▶ Work required: Show each line of the entries below in which the word "Switch" appears.

(Information provided Opens)

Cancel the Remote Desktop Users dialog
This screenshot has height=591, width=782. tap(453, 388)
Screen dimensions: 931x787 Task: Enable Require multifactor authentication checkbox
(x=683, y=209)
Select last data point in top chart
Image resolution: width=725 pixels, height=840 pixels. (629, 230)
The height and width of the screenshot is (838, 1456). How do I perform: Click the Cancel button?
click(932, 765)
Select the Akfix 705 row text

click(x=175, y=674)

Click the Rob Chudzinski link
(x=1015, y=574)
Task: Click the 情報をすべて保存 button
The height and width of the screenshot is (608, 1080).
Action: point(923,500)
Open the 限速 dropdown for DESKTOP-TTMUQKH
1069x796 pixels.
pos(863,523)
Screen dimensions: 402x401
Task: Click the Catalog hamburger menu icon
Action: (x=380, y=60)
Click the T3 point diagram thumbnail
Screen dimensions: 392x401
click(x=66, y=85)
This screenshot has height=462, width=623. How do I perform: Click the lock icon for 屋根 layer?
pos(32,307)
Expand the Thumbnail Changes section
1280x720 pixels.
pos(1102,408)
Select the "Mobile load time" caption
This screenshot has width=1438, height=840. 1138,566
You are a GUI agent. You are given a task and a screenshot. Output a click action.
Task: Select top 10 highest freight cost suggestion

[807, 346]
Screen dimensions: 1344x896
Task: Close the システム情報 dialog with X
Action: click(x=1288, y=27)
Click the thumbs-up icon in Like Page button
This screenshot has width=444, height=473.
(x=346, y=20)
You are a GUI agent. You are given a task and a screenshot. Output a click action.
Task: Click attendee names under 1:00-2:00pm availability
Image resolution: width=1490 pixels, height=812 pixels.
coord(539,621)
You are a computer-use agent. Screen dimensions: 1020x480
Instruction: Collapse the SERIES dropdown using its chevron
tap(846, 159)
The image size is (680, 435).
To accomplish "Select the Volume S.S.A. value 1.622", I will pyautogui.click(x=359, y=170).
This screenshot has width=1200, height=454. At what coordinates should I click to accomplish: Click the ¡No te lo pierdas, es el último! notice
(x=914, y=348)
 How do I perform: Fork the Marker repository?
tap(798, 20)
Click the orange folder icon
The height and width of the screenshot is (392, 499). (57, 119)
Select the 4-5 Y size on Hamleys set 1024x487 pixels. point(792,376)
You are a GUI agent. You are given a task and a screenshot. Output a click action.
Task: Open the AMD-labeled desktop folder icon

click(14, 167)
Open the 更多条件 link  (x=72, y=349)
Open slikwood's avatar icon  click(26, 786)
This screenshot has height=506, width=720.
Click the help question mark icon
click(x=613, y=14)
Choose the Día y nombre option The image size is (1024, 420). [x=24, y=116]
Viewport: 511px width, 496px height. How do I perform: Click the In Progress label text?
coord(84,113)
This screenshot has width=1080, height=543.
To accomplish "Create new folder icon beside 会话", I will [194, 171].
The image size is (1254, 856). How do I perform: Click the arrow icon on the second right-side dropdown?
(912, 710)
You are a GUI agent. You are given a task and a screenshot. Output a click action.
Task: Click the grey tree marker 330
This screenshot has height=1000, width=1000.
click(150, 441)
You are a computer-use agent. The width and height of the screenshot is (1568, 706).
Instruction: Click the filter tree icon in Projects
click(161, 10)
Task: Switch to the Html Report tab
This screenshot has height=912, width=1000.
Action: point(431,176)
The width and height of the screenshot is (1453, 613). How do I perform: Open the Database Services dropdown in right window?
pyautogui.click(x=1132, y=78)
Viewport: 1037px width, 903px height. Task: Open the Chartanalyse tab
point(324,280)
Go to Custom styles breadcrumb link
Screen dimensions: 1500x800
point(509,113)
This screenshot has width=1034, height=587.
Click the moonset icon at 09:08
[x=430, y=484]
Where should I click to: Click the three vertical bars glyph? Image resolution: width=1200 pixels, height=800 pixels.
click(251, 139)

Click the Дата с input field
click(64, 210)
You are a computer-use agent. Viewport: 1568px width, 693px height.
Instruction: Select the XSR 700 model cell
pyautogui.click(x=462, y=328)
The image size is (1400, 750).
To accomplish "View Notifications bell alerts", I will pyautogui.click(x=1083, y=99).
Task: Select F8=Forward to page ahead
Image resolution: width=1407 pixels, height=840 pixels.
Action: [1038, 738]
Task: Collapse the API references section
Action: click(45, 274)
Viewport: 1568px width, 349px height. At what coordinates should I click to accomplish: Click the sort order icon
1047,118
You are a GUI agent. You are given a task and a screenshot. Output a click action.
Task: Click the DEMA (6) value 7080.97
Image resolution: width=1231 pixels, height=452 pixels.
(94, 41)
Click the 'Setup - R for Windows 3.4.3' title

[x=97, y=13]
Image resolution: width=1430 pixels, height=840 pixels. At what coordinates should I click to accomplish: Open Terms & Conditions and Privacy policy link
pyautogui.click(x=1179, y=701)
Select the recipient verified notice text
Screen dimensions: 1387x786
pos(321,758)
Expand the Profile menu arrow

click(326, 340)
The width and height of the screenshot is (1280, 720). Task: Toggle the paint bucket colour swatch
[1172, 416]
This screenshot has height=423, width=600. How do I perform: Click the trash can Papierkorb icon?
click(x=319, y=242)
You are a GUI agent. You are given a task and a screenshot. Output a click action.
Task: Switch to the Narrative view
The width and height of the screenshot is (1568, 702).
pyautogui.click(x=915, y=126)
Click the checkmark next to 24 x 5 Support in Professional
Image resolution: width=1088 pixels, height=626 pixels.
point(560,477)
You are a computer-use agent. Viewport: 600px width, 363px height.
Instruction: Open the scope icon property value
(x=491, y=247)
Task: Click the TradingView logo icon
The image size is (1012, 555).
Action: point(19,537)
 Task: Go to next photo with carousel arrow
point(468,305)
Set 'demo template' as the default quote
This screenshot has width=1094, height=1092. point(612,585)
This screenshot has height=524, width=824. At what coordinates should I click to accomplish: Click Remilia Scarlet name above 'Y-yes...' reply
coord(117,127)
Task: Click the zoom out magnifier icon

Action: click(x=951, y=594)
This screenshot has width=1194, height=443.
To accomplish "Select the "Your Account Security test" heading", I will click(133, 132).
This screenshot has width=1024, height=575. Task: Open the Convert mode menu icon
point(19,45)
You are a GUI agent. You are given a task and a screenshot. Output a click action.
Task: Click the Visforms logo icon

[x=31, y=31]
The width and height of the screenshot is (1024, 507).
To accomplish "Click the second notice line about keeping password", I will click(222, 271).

(Information provided Closes)

▶ Result for this exercise:
Task: Switch to the Html Report tab
Task: Switch to the Narrative view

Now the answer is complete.